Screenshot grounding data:
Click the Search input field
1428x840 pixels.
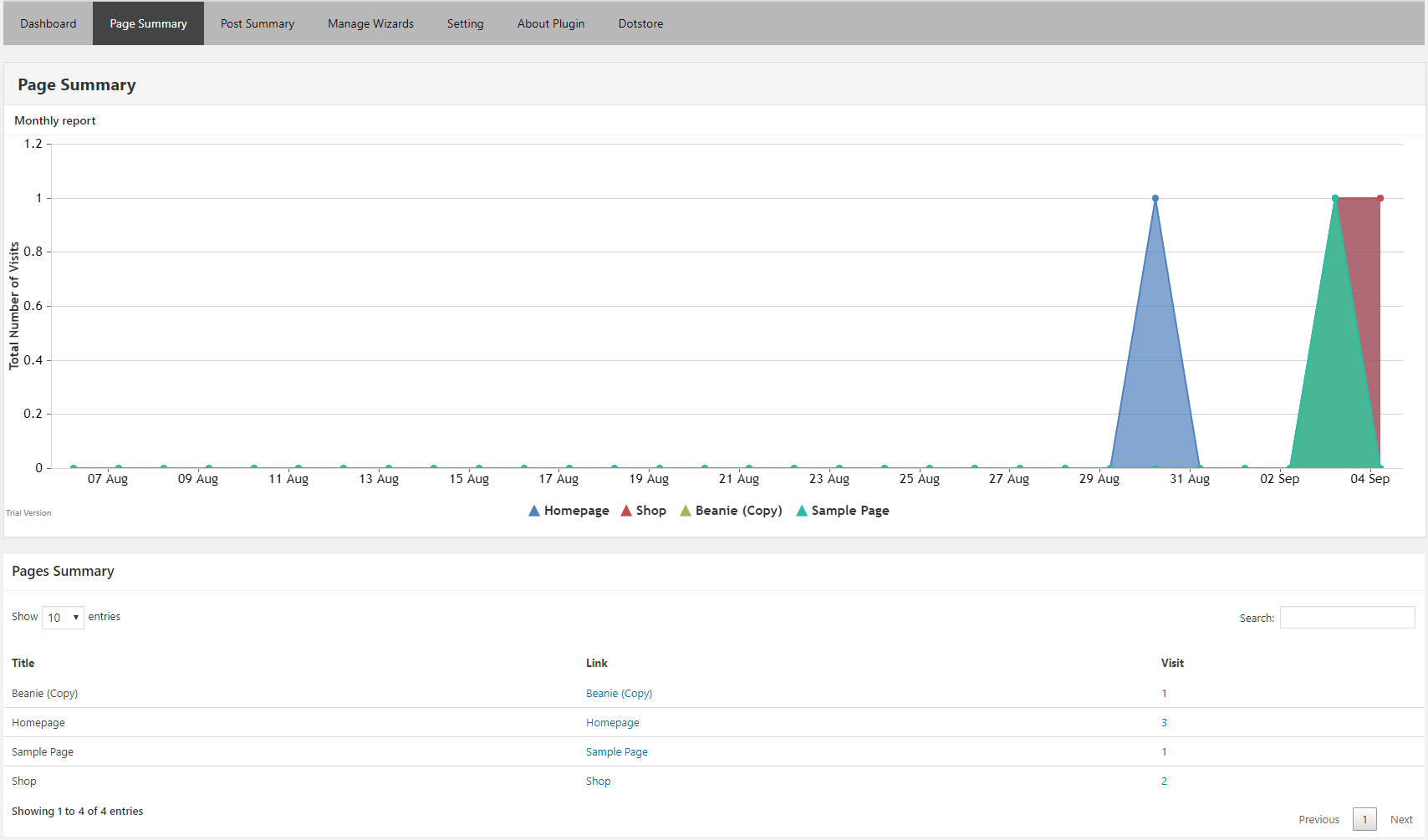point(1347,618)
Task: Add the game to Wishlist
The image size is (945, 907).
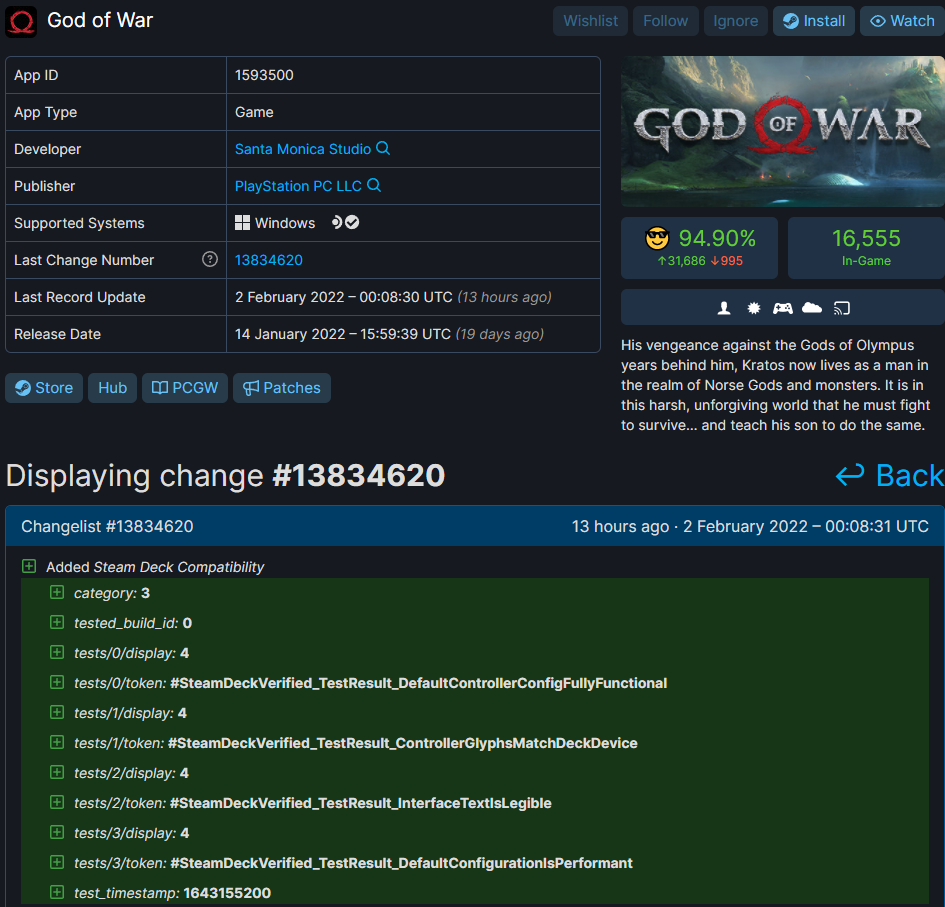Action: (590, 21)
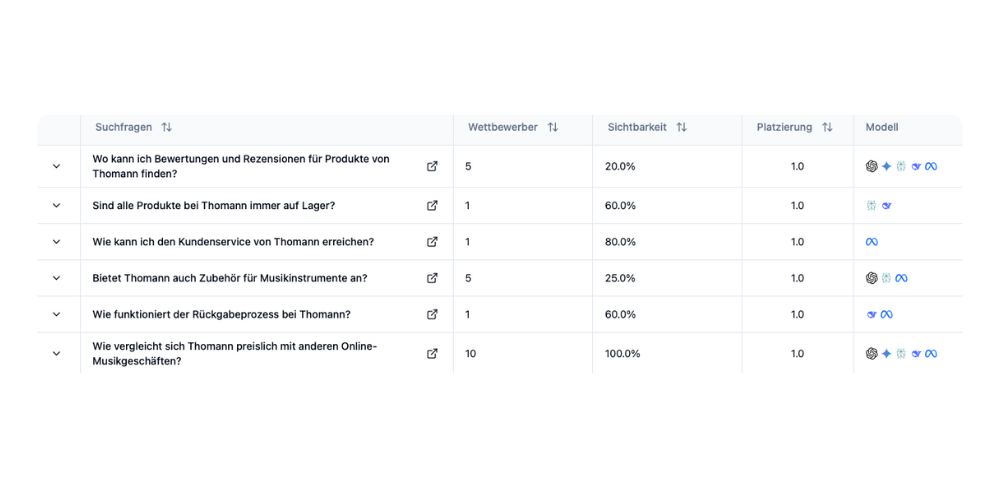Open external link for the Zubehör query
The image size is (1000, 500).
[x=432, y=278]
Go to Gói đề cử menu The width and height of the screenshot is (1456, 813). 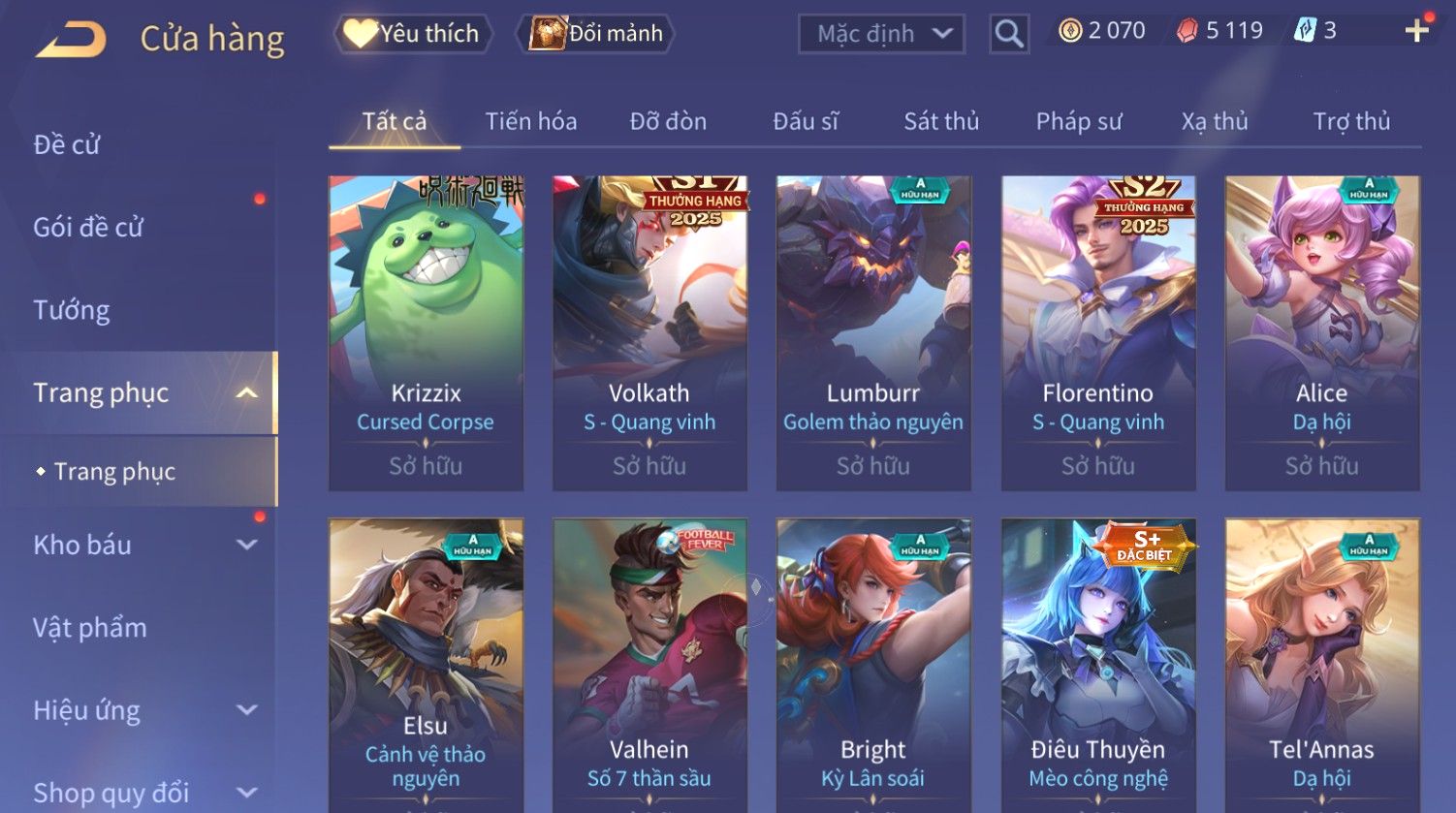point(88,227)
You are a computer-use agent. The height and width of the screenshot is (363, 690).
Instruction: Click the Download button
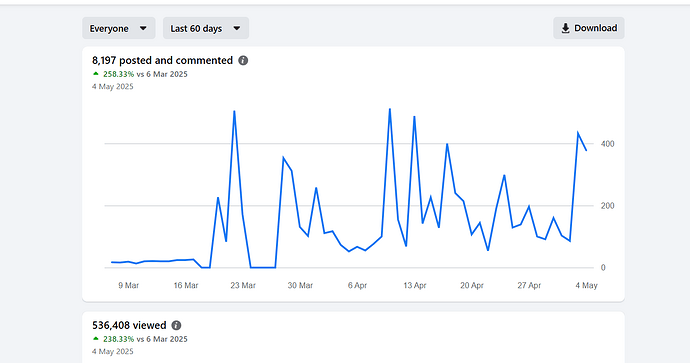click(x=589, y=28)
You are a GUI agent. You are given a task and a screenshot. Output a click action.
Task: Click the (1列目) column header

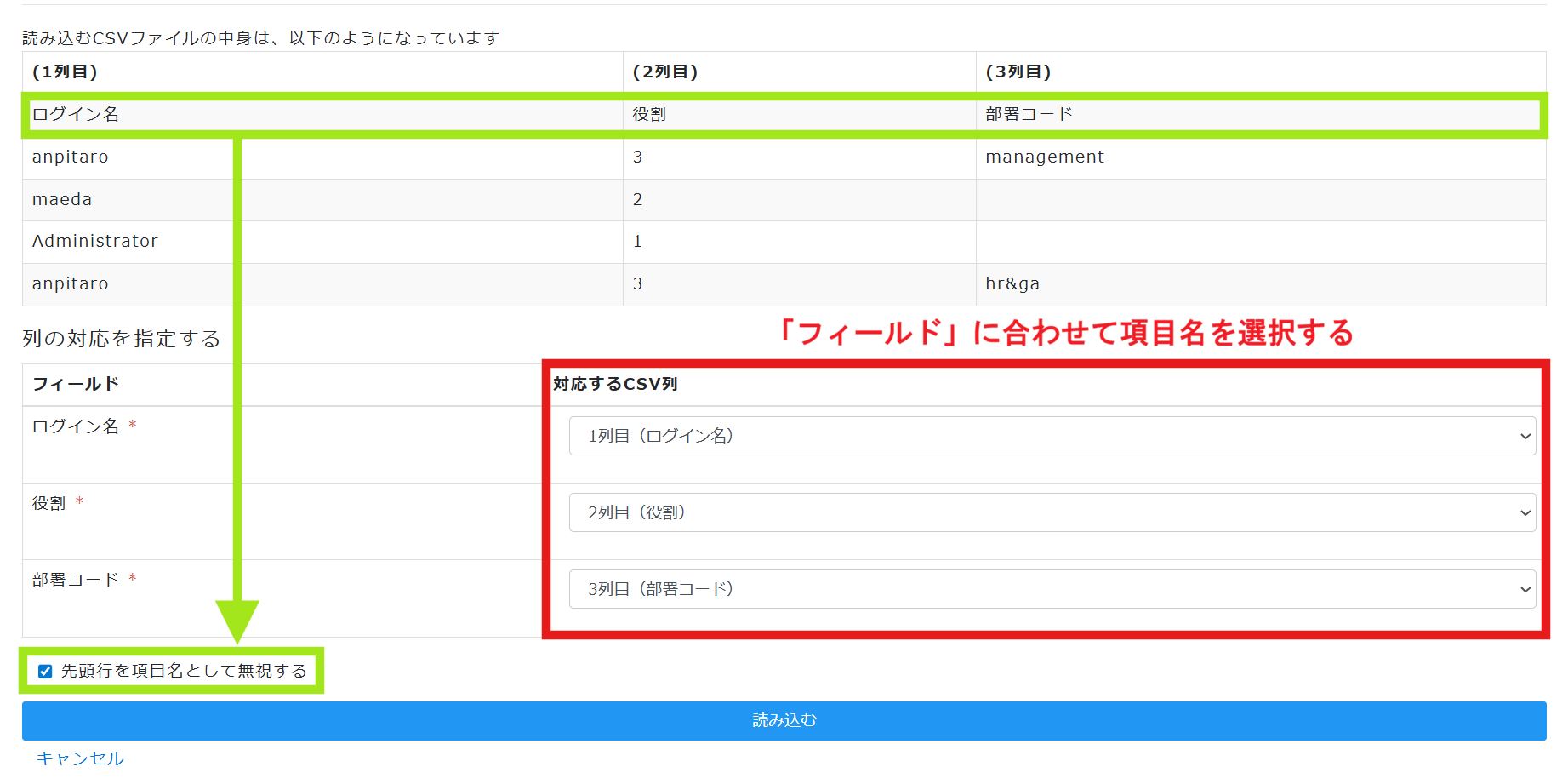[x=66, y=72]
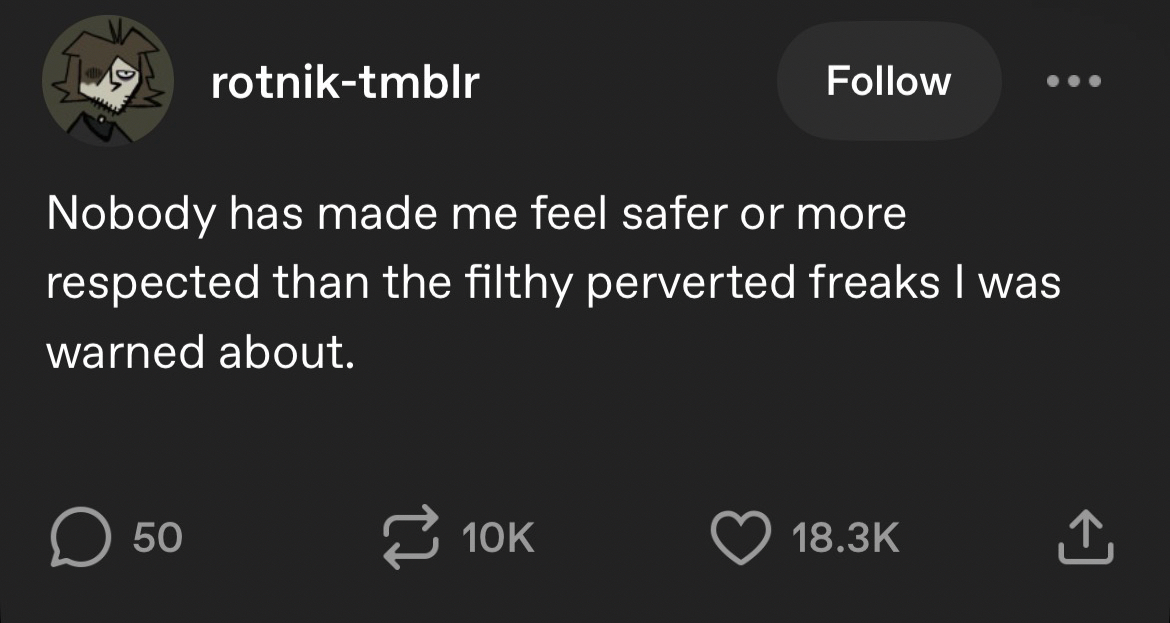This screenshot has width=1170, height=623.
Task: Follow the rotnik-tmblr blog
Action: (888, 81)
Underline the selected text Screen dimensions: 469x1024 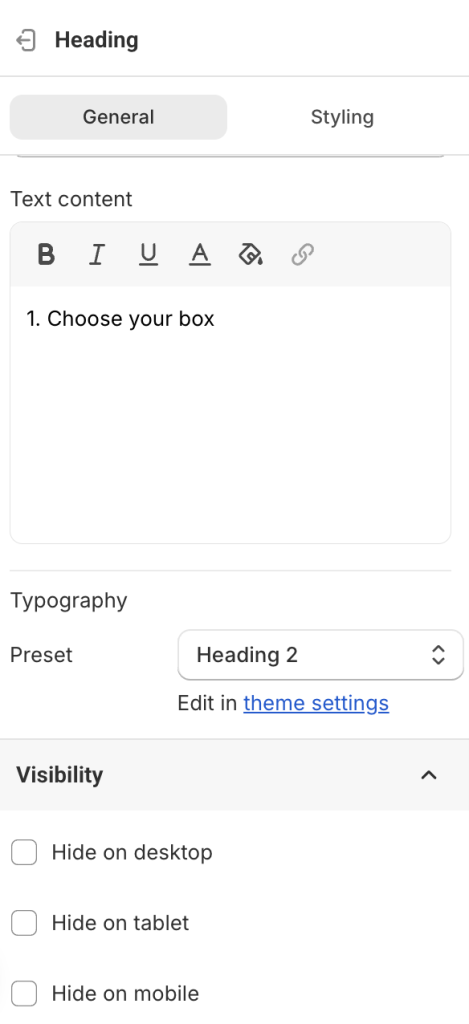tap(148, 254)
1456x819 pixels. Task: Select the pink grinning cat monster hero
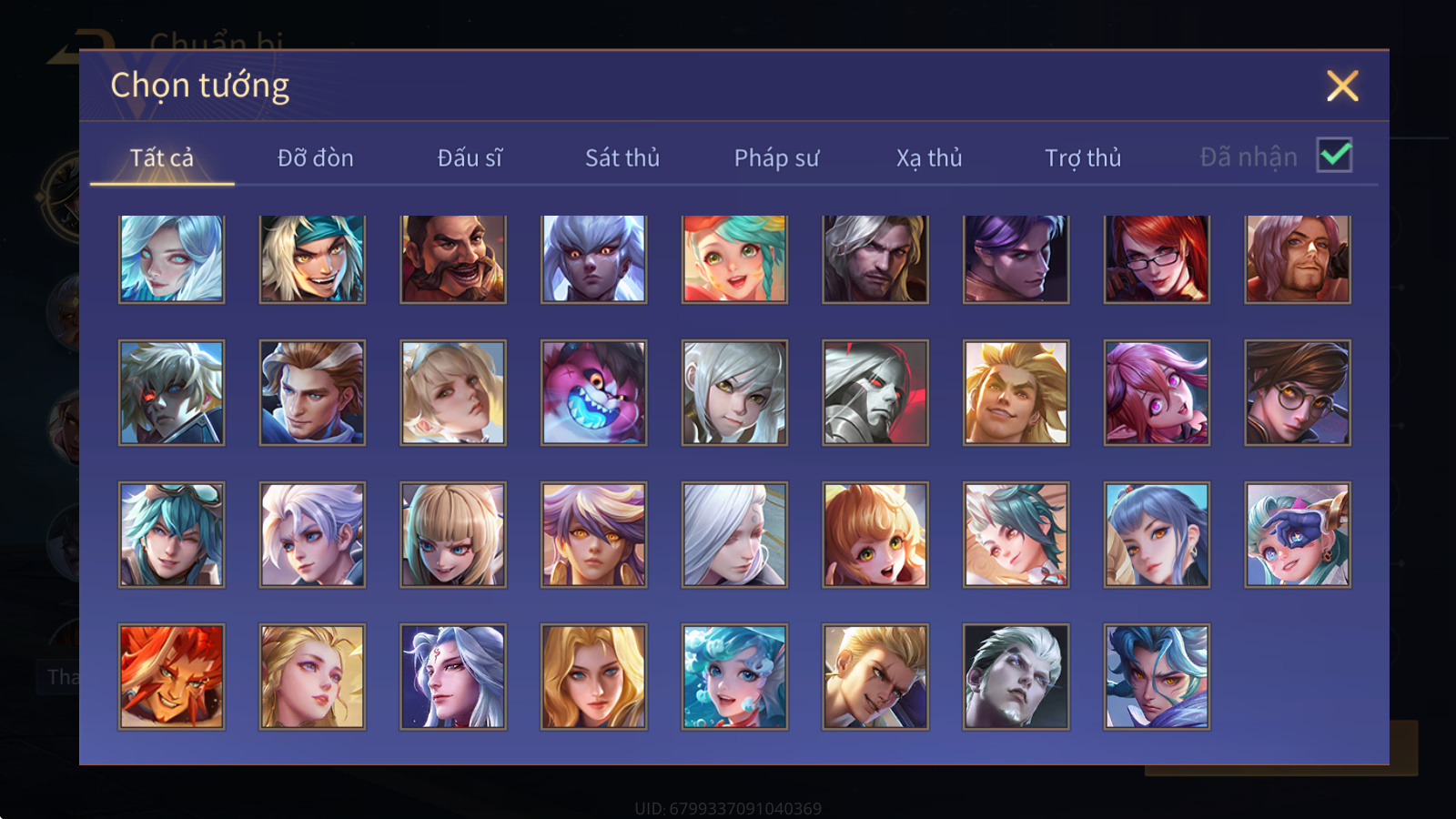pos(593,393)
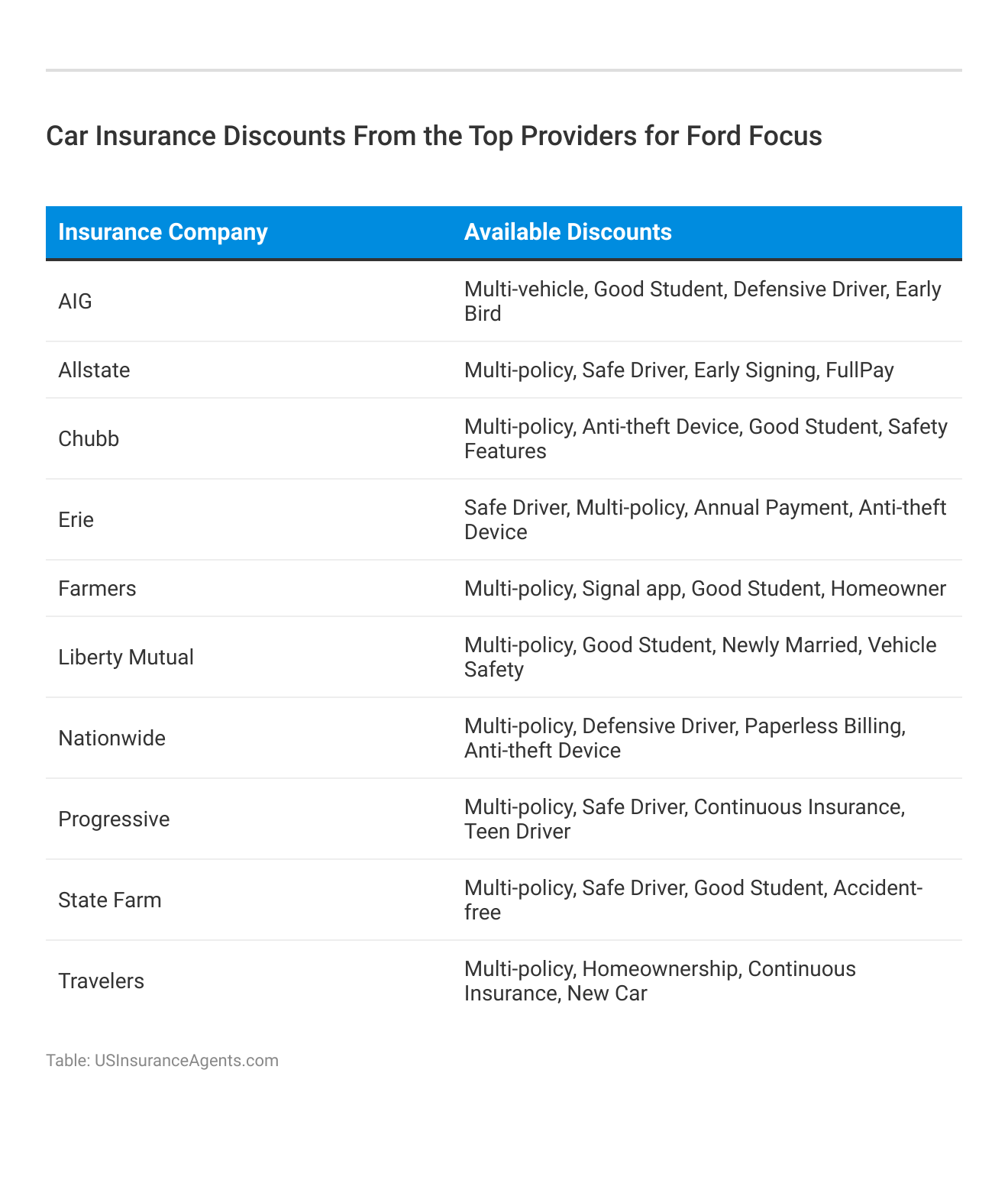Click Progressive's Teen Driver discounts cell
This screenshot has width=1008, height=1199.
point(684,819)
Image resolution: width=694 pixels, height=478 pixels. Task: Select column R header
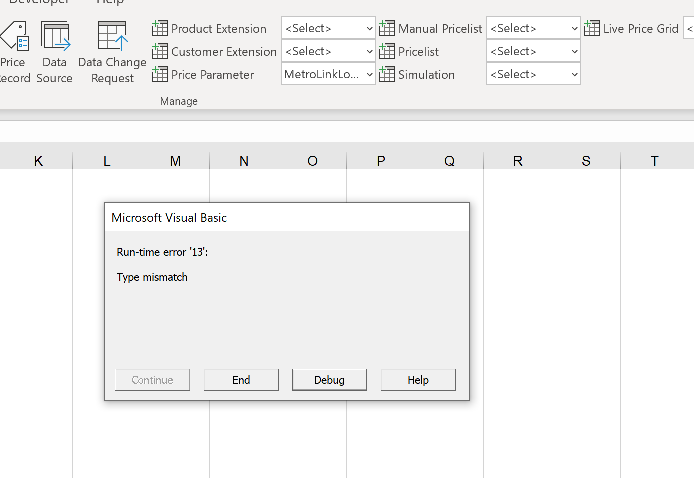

* TASK TO CARRY OUT *
All that is needed is a number: how many lines in the data above contain the string "agent".

* OUTPUT *
2